Word and element location entries:
○ ○ ○

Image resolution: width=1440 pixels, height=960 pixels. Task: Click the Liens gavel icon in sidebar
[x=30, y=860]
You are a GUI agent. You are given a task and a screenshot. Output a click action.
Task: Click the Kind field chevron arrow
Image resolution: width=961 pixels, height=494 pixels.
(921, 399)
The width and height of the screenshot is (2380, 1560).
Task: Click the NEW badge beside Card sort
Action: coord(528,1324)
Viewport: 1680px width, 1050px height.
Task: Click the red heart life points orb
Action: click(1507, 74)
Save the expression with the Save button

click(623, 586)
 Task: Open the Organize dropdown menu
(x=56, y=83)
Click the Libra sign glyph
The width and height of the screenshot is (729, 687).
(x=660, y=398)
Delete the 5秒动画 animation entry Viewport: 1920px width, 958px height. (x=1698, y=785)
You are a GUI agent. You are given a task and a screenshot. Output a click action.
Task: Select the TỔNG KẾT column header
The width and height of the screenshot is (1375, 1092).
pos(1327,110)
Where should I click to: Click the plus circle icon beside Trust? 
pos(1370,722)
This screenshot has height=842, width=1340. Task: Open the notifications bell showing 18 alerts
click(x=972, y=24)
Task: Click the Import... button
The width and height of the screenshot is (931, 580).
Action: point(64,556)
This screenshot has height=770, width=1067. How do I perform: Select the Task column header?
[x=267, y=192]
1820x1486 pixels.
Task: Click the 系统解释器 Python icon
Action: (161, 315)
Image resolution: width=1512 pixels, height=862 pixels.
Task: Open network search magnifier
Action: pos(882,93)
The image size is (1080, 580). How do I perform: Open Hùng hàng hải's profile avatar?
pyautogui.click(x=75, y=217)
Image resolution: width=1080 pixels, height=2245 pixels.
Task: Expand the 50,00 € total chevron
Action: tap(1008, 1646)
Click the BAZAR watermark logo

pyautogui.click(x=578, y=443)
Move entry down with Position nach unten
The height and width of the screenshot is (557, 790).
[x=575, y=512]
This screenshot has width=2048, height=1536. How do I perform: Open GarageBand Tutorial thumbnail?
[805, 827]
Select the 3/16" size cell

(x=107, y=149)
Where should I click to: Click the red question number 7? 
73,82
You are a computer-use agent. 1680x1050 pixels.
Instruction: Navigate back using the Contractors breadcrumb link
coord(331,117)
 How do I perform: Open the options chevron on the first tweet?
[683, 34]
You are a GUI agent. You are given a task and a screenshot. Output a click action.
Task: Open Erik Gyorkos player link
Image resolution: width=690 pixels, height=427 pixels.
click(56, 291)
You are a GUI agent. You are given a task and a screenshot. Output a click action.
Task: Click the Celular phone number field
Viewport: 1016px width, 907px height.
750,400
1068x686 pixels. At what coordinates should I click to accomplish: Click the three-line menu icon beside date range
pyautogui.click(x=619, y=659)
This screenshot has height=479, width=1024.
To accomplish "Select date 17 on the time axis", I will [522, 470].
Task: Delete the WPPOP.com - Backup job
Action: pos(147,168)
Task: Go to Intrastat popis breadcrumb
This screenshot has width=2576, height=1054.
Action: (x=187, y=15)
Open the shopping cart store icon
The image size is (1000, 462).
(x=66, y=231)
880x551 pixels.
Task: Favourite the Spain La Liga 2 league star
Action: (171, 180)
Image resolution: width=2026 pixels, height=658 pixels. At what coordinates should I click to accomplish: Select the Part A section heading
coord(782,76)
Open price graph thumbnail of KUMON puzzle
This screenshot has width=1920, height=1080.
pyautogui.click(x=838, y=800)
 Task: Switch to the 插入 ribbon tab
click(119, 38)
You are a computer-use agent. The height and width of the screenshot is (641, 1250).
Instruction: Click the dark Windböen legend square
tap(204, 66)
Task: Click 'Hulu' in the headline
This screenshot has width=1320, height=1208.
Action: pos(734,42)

○ ○ ○

▸ Set exercise: Rewrite all of the entries above, replacing "column header" with "column heading" wherever it appears and leaving every other detail unchanged.

▸ Answer to the task:
Image resolution: width=1440 pixels, height=960 pixels. Task: Click the Liens gavel icon in sidebar
[x=30, y=860]
You are a GUI agent. You are given a task and a screenshot. Output a click action.
Task: Click the Kind field chevron arrow
Image resolution: width=961 pixels, height=494 pixels.
(921, 399)
The width and height of the screenshot is (2380, 1560).
Task: Click the NEW badge beside Card sort
Action: coord(528,1324)
Viewport: 1680px width, 1050px height.
Task: Click the red heart life points orb
Action: click(1507, 74)
Save the expression with the Save button

click(623, 586)
 Task: Open the Organize dropdown menu
(x=56, y=83)
Click the Libra sign glyph
The width and height of the screenshot is (729, 687).
(x=660, y=398)
Delete the 5秒动画 animation entry Viewport: 1920px width, 958px height. (x=1698, y=785)
You are a GUI agent. You are given a task and a screenshot. Output a click action.
Task: Select the TỔNG KẾT column heading
The width and height of the screenshot is (1375, 1092).
pos(1327,110)
Where should I click to: Click the plus circle icon beside Trust? 
pos(1370,722)
This screenshot has height=842, width=1340. Task: Open the notifications bell showing 18 alerts
click(x=972, y=24)
Task: Click the Import... button
The width and height of the screenshot is (931, 580).
Action: point(64,556)
This screenshot has height=770, width=1067. How do I perform: Select the Task column heading?
[x=267, y=192]
1820x1486 pixels.
Task: Click the 系统解释器 Python icon
Action: (161, 315)
Image resolution: width=1512 pixels, height=862 pixels.
Task: Open network search magnifier
Action: pos(882,93)
The image size is (1080, 580). How do I perform: Open Hùng hàng hải's profile avatar?
pyautogui.click(x=75, y=217)
Image resolution: width=1080 pixels, height=2245 pixels.
Task: Expand the 50,00 € total chevron
Action: tap(1008, 1646)
Click the BAZAR watermark logo

pyautogui.click(x=578, y=443)
Move entry down with Position nach unten
The height and width of the screenshot is (557, 790).
[x=575, y=512]
This screenshot has width=2048, height=1536. How do I perform: Open GarageBand Tutorial thumbnail?
[805, 827]
Select the 3/16" size cell

(x=107, y=149)
Where should I click to: Click the red question number 7? 
73,82
You are a computer-use agent. 1680x1050 pixels.
Instruction: Navigate back using the Contractors breadcrumb link
coord(331,117)
 How do I perform: Open the options chevron on the first tweet?
[683, 34]
You are a GUI agent. You are given a task and a screenshot. Output a click action.
Task: Open Erik Gyorkos player link
Image resolution: width=690 pixels, height=427 pixels.
click(56, 291)
You are a GUI agent. You are given a task and a screenshot. Output a click action.
Task: Click the Celular phone number field
Viewport: 1016px width, 907px height.
750,400
1068x686 pixels. At what coordinates should I click to accomplish: Click the three-line menu icon beside date range
pyautogui.click(x=619, y=659)
This screenshot has height=479, width=1024.
To accomplish "Select date 17 on the time axis", I will [522, 470].
Task: Delete the WPPOP.com - Backup job
Action: pos(147,168)
Task: Go to Intrastat popis breadcrumb
This screenshot has width=2576, height=1054.
Action: (x=187, y=15)
Open the shopping cart store icon
The image size is (1000, 462).
(x=66, y=231)
880x551 pixels.
Task: Favourite the Spain La Liga 2 league star
Action: (171, 180)
Image resolution: width=2026 pixels, height=658 pixels. At what coordinates should I click to accomplish: Select the Part A section heading
coord(782,76)
Open price graph thumbnail of KUMON puzzle
This screenshot has width=1920, height=1080.
pyautogui.click(x=838, y=800)
 Task: Switch to the 插入 ribbon tab
click(119, 38)
You are a computer-use agent. The height and width of the screenshot is (641, 1250).
Instruction: Click the dark Windböen legend square
tap(204, 66)
Task: Click 'Hulu' in the headline
This screenshot has width=1320, height=1208.
Action: pos(734,42)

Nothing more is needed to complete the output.